### Task item:
Take the lines below beginning at the line that has "Refresh the page with browser reload" and stopping after the line that has "Screen dimensions: 1512x812", and print them exactly as they are, with no other lines.

### Data extract:
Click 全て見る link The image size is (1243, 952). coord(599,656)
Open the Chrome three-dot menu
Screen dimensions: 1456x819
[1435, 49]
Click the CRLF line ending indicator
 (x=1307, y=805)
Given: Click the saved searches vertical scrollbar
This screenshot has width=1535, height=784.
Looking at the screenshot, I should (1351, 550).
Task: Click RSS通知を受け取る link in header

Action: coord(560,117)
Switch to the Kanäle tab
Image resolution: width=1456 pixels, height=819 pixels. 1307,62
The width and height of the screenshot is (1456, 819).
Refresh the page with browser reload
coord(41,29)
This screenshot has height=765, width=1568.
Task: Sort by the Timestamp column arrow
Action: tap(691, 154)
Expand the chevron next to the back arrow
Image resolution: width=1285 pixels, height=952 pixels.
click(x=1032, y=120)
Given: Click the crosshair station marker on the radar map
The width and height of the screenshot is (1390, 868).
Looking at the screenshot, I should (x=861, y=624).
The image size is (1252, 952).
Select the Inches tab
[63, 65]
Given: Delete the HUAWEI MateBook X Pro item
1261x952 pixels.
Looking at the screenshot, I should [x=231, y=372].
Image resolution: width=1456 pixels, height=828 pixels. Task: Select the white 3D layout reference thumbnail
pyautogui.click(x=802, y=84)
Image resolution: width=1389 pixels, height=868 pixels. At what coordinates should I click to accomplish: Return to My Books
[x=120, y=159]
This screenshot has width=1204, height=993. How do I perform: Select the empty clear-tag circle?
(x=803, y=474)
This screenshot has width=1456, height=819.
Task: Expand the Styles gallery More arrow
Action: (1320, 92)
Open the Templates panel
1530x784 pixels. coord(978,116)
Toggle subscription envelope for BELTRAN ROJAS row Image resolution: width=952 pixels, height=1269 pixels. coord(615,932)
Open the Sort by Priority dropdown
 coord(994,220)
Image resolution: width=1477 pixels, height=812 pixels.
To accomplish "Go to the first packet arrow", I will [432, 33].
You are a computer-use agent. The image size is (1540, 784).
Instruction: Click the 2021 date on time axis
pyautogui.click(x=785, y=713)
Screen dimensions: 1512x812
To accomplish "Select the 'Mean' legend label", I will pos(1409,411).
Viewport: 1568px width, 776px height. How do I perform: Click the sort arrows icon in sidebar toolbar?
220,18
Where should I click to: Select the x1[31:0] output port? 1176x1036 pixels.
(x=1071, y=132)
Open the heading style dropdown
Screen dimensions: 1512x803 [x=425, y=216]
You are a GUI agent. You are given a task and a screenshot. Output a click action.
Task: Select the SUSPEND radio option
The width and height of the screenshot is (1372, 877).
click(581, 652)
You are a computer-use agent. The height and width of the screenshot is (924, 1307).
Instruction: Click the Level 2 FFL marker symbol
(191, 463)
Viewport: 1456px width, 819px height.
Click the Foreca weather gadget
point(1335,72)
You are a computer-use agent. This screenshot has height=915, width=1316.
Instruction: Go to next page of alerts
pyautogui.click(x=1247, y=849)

### Response to the exercise:
Refresh the page with browser reload
coord(41,29)
This screenshot has height=765, width=1568.
Task: Sort by the Timestamp column arrow
Action: tap(691, 154)
Expand the chevron next to the back arrow
Image resolution: width=1285 pixels, height=952 pixels.
click(x=1032, y=120)
Given: Click the crosshair station marker on the radar map
The width and height of the screenshot is (1390, 868).
Looking at the screenshot, I should (x=861, y=624).
The image size is (1252, 952).
Select the Inches tab
[63, 65]
Given: Delete the HUAWEI MateBook X Pro item
1261x952 pixels.
Looking at the screenshot, I should [x=231, y=372].
Image resolution: width=1456 pixels, height=828 pixels. Task: Select the white 3D layout reference thumbnail
pyautogui.click(x=802, y=84)
Image resolution: width=1389 pixels, height=868 pixels. At what coordinates should I click to accomplish: Return to My Books
[x=120, y=159]
This screenshot has width=1204, height=993. How do I perform: Select the empty clear-tag circle?
(x=803, y=474)
This screenshot has width=1456, height=819.
Task: Expand the Styles gallery More arrow
Action: (1320, 92)
Open the Templates panel
1530x784 pixels. coord(978,116)
Toggle subscription envelope for BELTRAN ROJAS row Image resolution: width=952 pixels, height=1269 pixels. coord(615,932)
Open the Sort by Priority dropdown
 coord(994,220)
Image resolution: width=1477 pixels, height=812 pixels.
To accomplish "Go to the first packet arrow", I will [432, 33].
You are a computer-use agent. The image size is (1540, 784).
Instruction: Click the 2021 date on time axis
pyautogui.click(x=785, y=713)
Screen dimensions: 1512x812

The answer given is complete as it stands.